I absolutely agree, and that’s why I think the Welsh Government, the UK Government and indeed all the legislatures across the UK need to work together in order to secure some change in attitude from manufacturers and supermarkets and other retailers. One thing I will say, though, is that it’s really important to take the public with you on this journey. We’ve been successful as a nation in doing that to date, but when you reduce waste collection services to a four-weekly basis, which is the situation in Conwy at the moment, you really do begin to lose people’s goodwill, and that is precisely what is happening in Conwy at present. We’ve got 10,000 households there who are on a four-weekly general refuse collection scheme. There has been an increase in fly-tipping reports. There has been an increase in rodent sightings. There are not just the issues of helping to educate people about how to dispose of waste more sensibly, but there are public health risks as well related to this. It cannot be right that pet waste sits in people’s bins for four weeks at a time, because that can cause public health risks to the council workers who then go on to collect that waste. It cannot be right either from an equalities point of view that we have older people, sometimes with clinical conditions, having receptacles outside their front doors that identify them as being vulnerable. Because that is the situation in my constituency at the moment, and people are very unhappy about the new regime.

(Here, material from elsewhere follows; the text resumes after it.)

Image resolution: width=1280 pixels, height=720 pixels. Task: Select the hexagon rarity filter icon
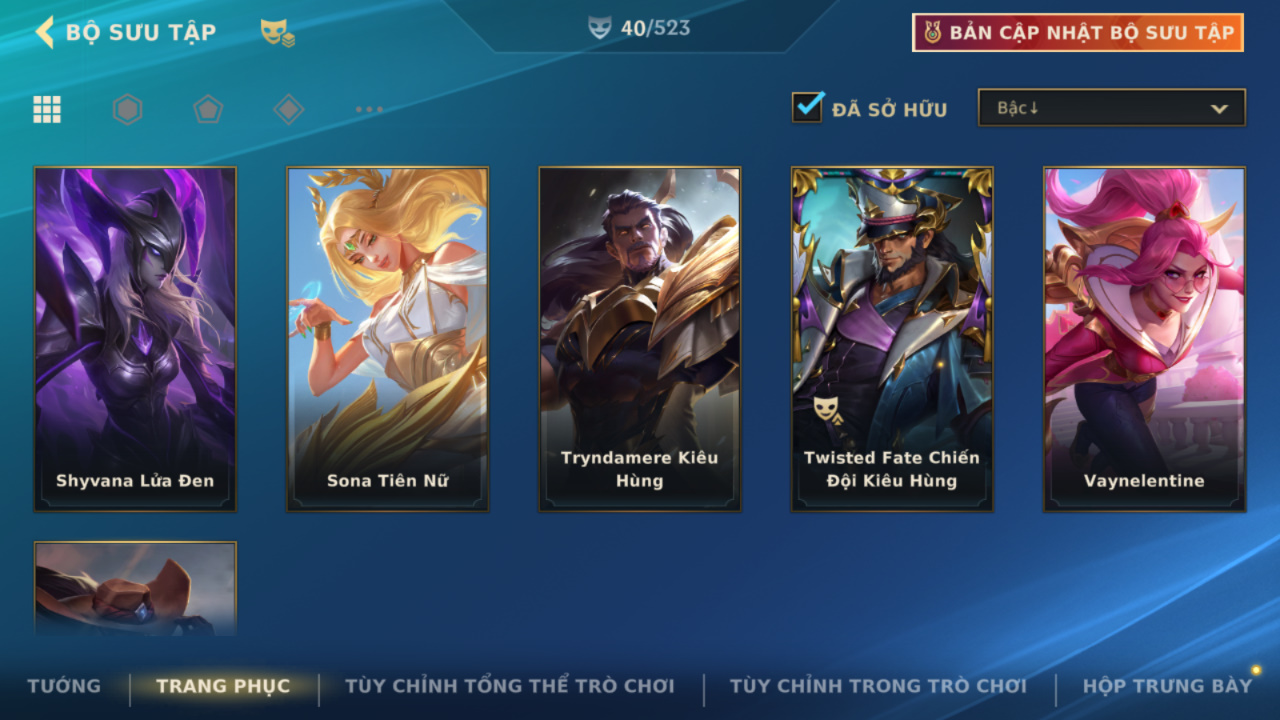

So I would urge you, Minister, to consider what you might be able to do as a Welsh Government in order to promote the ability of local authorities to work with their residents rather than against the goodwill of their residents in taking this agenda forward. We’ve called for residual waste to be collected no more frequently than fortnightly. I think that that would be a good step forward; it would reassure residents that, whilst they continue to go on this journey and to make every effort to recycle, that they’re not going to be abandoned in terms of their public services.
Just one final point if I may, and that is: local authorities also need to get their act together. I think it’s wrong that we still see litter bins that take just one form of waste without being able to separate it in the way that you can in some local authority areas. Cardiff actually does a good job of this. There are very often bins with three holes in: one for paper, one for plastic products and one for other general refuse. But places like Conwy, whilst they’re expecting the public to recycle in a certain way, don’t have those sort of bins widespread across the county. So, local authorities need to get their house in order as well.